Muslim radicalization in this country is partly a product of the alliance of leftist groups and Islamists, using interfaith dialogue campaigns to support Wahhabi take overs of Muslim communities. We often ask, where are the “good” Muslims? But where were we when there was a chance of helping the Muslims who were anti-Wahhabi retain control of their religion? The answer to the first part of the question is that most “good” Muslims are either dead or intimidated into silence by radicals, who are becoming the majority in America through attrition. The second part of the question can be answered only by admitting that we allowed the Left to monopolize the interfaith dialogue campaigns because many of my Christian friends are unwilling to respectfully interact with other religions.

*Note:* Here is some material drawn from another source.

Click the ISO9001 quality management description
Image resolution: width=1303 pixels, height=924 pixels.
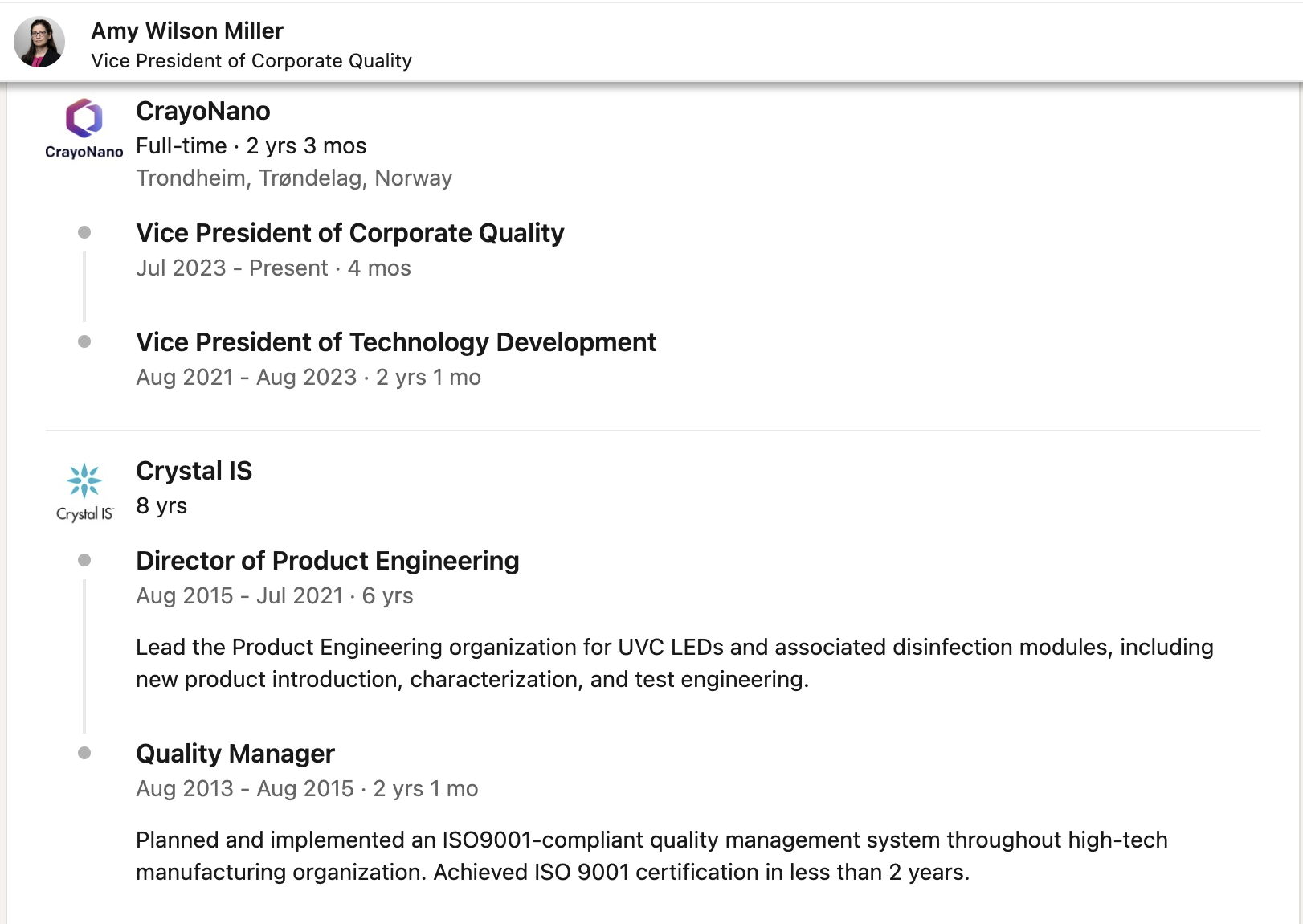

The Sikh community is in many ways socially conservative, and is increasingly under attack by Muslims in our cities. They understand the dangers of jihad, but have we reached out to them? Hate crimes against Jews have spiked in NYC but I have seen little social conservative outreach to the Jews of New York.

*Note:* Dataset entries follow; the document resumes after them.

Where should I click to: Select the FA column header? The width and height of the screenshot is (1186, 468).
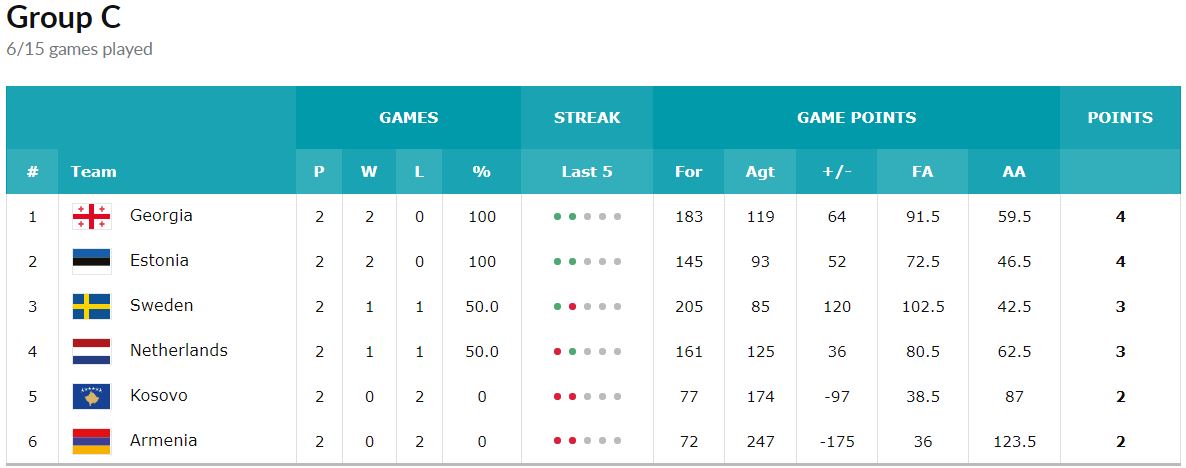tap(923, 172)
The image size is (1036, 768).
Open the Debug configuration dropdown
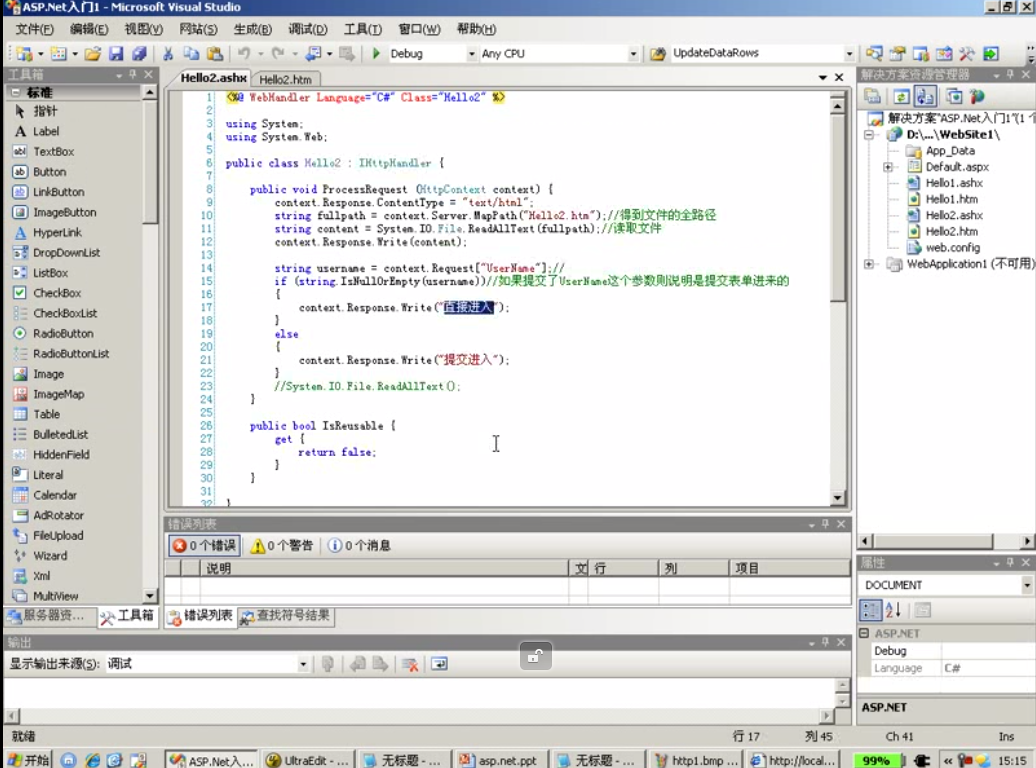click(471, 54)
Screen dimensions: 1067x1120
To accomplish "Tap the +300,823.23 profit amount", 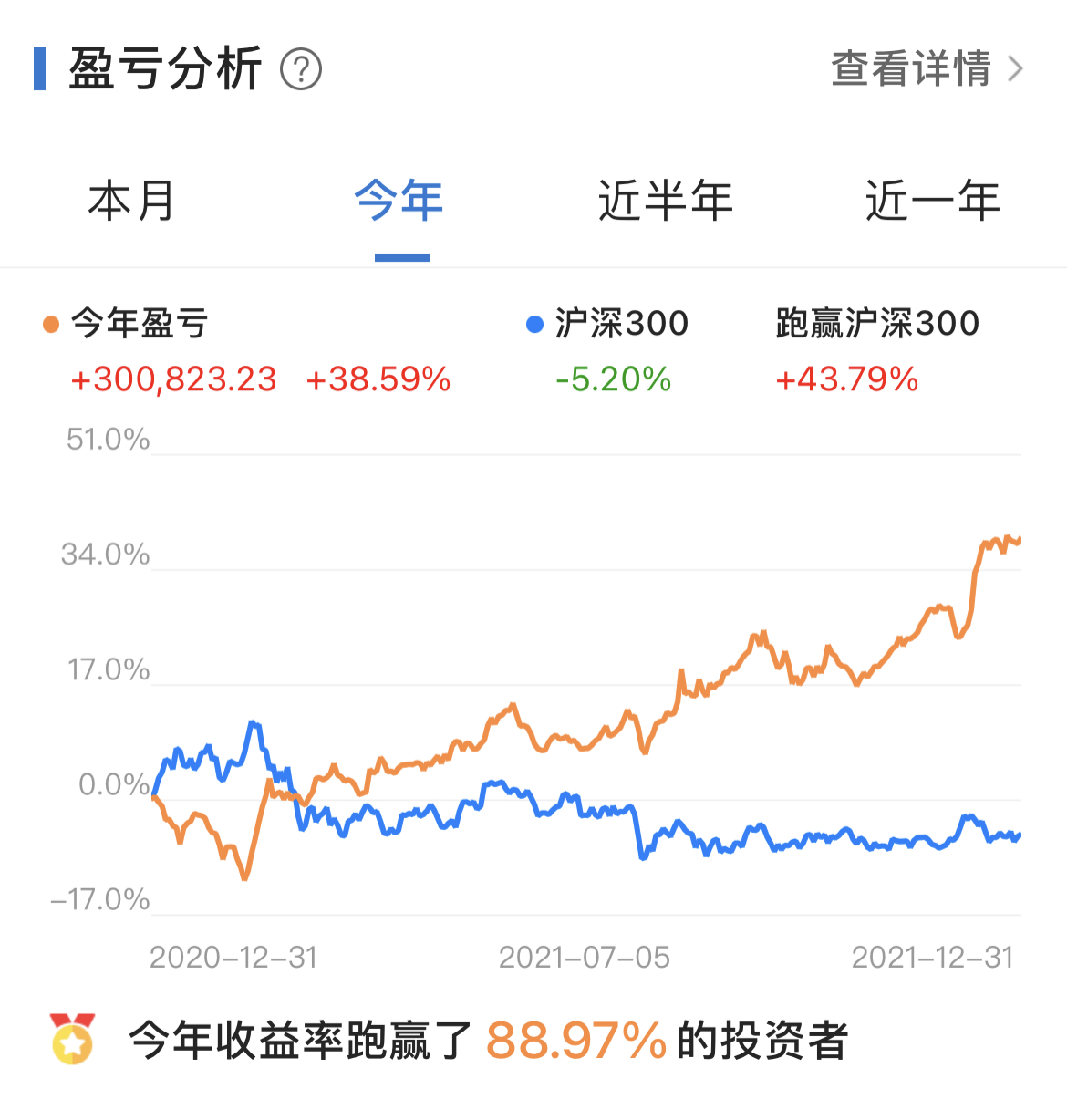I will click(x=173, y=379).
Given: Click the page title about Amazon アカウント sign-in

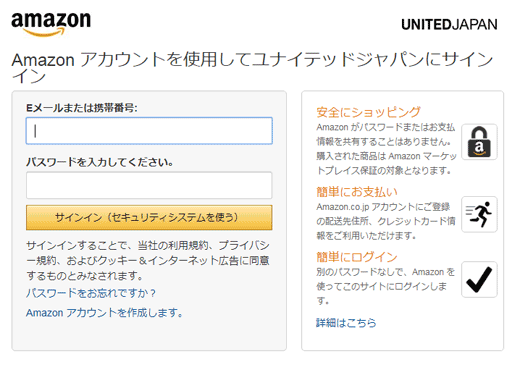Looking at the screenshot, I should (252, 68).
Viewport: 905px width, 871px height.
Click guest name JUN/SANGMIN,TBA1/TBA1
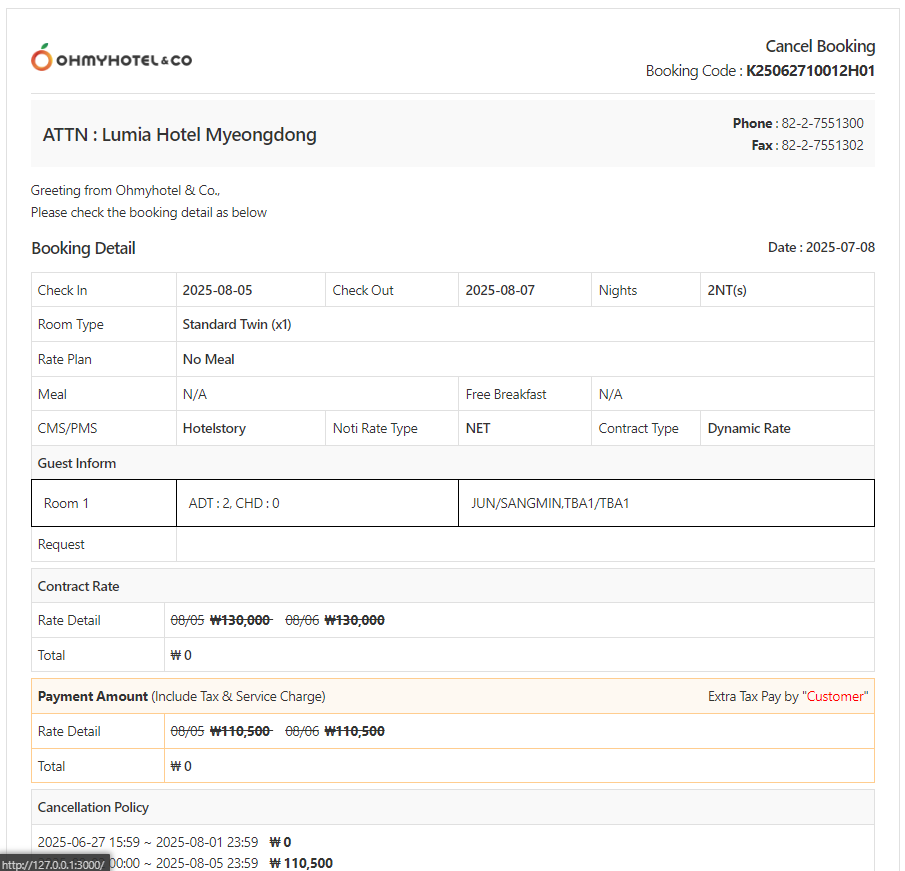coord(550,503)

In Queens, conservative Dan Halloran was the target of a smear campaign by the Village Voice‘s Steven Thrasher (who even implied I was a neo-Nazi after a lengthy interview with me). The attacks concerned Halloran’s religion – Theodism – and were authored by his Democratic opponent. While local conservatives defended Halloran, Christian conservatives have remained unwilling to defend the ever growing Right-leaning Pagan community from attacks on their religious freedom.
Hindus are an increasingly active part of the anti-jihad movement online and share many of the values one expects of good people of faith, but when was the last time social conservatives made an effort to reach out to American Hindus?
Social conservatism must learn to embrace the shared political, ideological, and philosophical goals of non-Christians who embrace traditional Western values while agreeing that the theological points that separate us should not define our relationships with each other.The Left can no longer be allowed to be the de facto home of any non-Protestant/non-Christian American who shares our basic values.